NavigationContentFooter
Jump toSuggest an edit

Creating a Kubernetes cluster on Scaleway with K3s and Cilium

Reviewed on 29 April 2024Published on 23 October 2023
  • k3s
  • cilium
  • ipv6
  • Ingress

This step-by-step guide is designed to help you set up a highly efficient Kubernetes environment while minimizing costs and focusing on essential functionality. It caters to those seeking to enhance their understanding of Kubernetes and Cilium, helping them address the specific needs of budget-conscious users and IPv6 implementers.

Before you start

To complete the actions presented below, you must have:

  • Owner status or IAM permissions allowing you to perform actions in the intended Organization
  • An SSH key
  • Installed and configured the Scaleway CLI (v2)

Choosing K3s and Cilium: A lightweight and efficient Kubernetes setup

In this section, we will explore the rationale behind our selection of K3s and Cilium as the core components of our Kubernetes cluster setup. We’ve chosen these technologies for their lightweight nature and their ability to deliver essential features efficiently.

K3s for efficiency

K3s is a lightweight, easy-to-install Kubernetes distribution designed for resource-constrained environments. It’s an excellent choice for this tutorial because it simplifies the installation and management of Kubernetes without sacrificing functionality. K3s offers a reduced memory and CPU footprint, making it suitable for small to medium-scale setups like the one we’re creating on Scaleway.

Cilium for enhanced networking and security

Cilium is a powerful Container Network Interface (CNI) plugin for Kubernetes. It’s an ideal choice here because it enhances both security and performance. Cilium offers advanced networking and security features, including fine-grained network policies and efficient load balancing. This is particularly beneficial for those who want to leverage Kubernetes for their applications while maintaining a high level of security and performance, even in minimalist configurations.

In the pursuit of cost-efficient infrastructure, our Kubernetes cluster setup adopts an IPv6-only configuration to mitigate expenses associated with IPv4 address management. Our Kubernetes cluster will also support Ingress and Gateway API resources.

Setting up Scaleway infrastructure

In this section, we will walk you through the process of setting up the required infrastructure for your Kubernetes cluster.

To begin with, you need a Scaleway Instance running a Linux-based operating system. We recommend using Ubuntu 22.04.3 LTS (Jammy Jellyfish) for its compatibility with K3s and Cilium.

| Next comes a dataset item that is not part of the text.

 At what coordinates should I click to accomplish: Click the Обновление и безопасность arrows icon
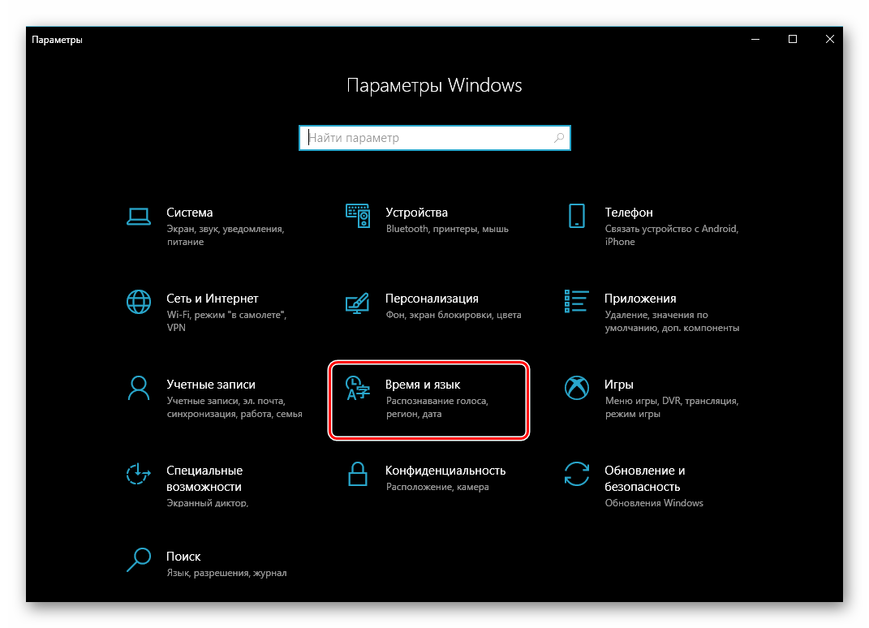pos(576,473)
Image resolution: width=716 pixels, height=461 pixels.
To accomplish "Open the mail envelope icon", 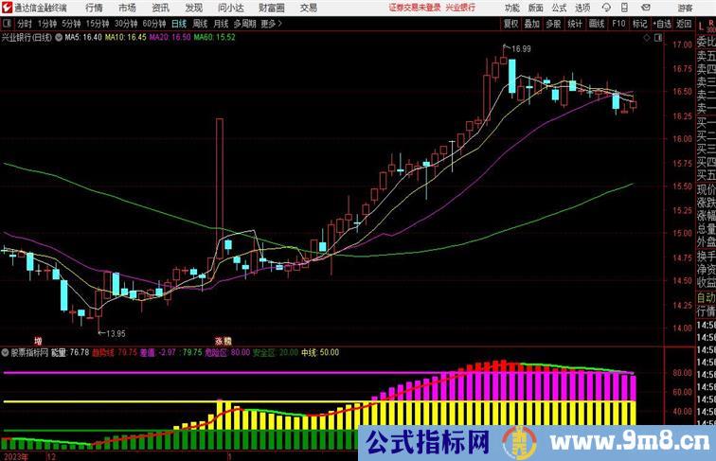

A single-node server installation is a fully functional Kubernetes cluster. It is not necessary to add servers or agent nodes, but you may want to do so to add capacity or redundancy to your cluster (see adding k3s node.

Follow these steps to create your Instance on Scaleway:

  1. Set the environment variable to the zone where you want to deploy your cluster, e.g. fr-par-2.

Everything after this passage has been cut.